=== WHAT YOU WILL DO ===
Output all of the entries exactly as written.

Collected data
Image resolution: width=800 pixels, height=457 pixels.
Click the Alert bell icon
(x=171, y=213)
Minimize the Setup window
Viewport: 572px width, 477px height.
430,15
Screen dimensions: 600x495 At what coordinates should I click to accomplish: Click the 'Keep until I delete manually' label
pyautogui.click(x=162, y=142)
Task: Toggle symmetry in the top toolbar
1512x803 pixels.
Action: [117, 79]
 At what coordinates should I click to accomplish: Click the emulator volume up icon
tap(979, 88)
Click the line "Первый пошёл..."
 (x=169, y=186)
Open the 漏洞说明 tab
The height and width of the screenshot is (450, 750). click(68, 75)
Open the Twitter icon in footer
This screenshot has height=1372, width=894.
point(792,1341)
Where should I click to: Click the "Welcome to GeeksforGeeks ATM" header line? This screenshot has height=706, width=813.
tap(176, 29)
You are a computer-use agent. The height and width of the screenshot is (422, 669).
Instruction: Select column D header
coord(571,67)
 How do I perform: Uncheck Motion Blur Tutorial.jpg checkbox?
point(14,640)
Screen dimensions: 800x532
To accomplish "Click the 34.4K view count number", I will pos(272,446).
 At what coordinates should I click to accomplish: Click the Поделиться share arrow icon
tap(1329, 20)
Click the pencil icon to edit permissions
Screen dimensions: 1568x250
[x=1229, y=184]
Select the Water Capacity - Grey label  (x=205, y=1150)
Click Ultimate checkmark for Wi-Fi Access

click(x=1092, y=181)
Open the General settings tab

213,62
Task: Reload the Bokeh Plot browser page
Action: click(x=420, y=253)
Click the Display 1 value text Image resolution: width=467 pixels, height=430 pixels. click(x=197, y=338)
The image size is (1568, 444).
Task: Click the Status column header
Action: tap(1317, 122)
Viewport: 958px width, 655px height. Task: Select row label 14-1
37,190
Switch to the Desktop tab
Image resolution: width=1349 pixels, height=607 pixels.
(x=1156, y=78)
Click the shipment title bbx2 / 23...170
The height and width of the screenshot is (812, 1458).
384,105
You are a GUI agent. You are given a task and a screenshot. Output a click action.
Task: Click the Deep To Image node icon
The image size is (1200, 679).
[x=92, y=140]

=== ANSWER BELOW ===
Image resolution: width=800 pixels, height=457 pixels.
Click the Alert bell icon
(x=171, y=213)
Minimize the Setup window
Viewport: 572px width, 477px height.
430,15
Screen dimensions: 600x495 At what coordinates should I click to accomplish: Click the 'Keep until I delete manually' label
pyautogui.click(x=162, y=142)
Task: Toggle symmetry in the top toolbar
1512x803 pixels.
Action: [117, 79]
 At what coordinates should I click to accomplish: Click the emulator volume up icon
tap(979, 88)
Click the line "Первый пошёл..."
 (x=169, y=186)
Open the 漏洞说明 tab
The height and width of the screenshot is (450, 750). click(68, 75)
Open the Twitter icon in footer
This screenshot has height=1372, width=894.
point(792,1341)
Where should I click to: Click the "Welcome to GeeksforGeeks ATM" header line? This screenshot has height=706, width=813.
tap(176, 29)
You are a computer-use agent. The height and width of the screenshot is (422, 669).
Instruction: Select column D header
coord(571,67)
 How do I perform: Uncheck Motion Blur Tutorial.jpg checkbox?
point(14,640)
Screen dimensions: 800x532
To accomplish "Click the 34.4K view count number", I will pos(272,446).
 At what coordinates should I click to accomplish: Click the Поделиться share arrow icon
tap(1329, 20)
Click the pencil icon to edit permissions
Screen dimensions: 1568x250
[x=1229, y=184]
Select the Water Capacity - Grey label  (x=205, y=1150)
Click Ultimate checkmark for Wi-Fi Access

click(x=1092, y=181)
Open the General settings tab

213,62
Task: Reload the Bokeh Plot browser page
Action: click(x=420, y=253)
Click the Display 1 value text Image resolution: width=467 pixels, height=430 pixels. click(x=197, y=338)
The image size is (1568, 444).
Task: Click the Status column header
Action: tap(1317, 122)
Viewport: 958px width, 655px height. Task: Select row label 14-1
37,190
Switch to the Desktop tab
Image resolution: width=1349 pixels, height=607 pixels.
(x=1156, y=78)
Click the shipment title bbx2 / 23...170
The height and width of the screenshot is (812, 1458).
384,105
You are a GUI agent. You are given a task and a screenshot. Output a click action.
Task: Click the Deep To Image node icon
The image size is (1200, 679).
[x=92, y=140]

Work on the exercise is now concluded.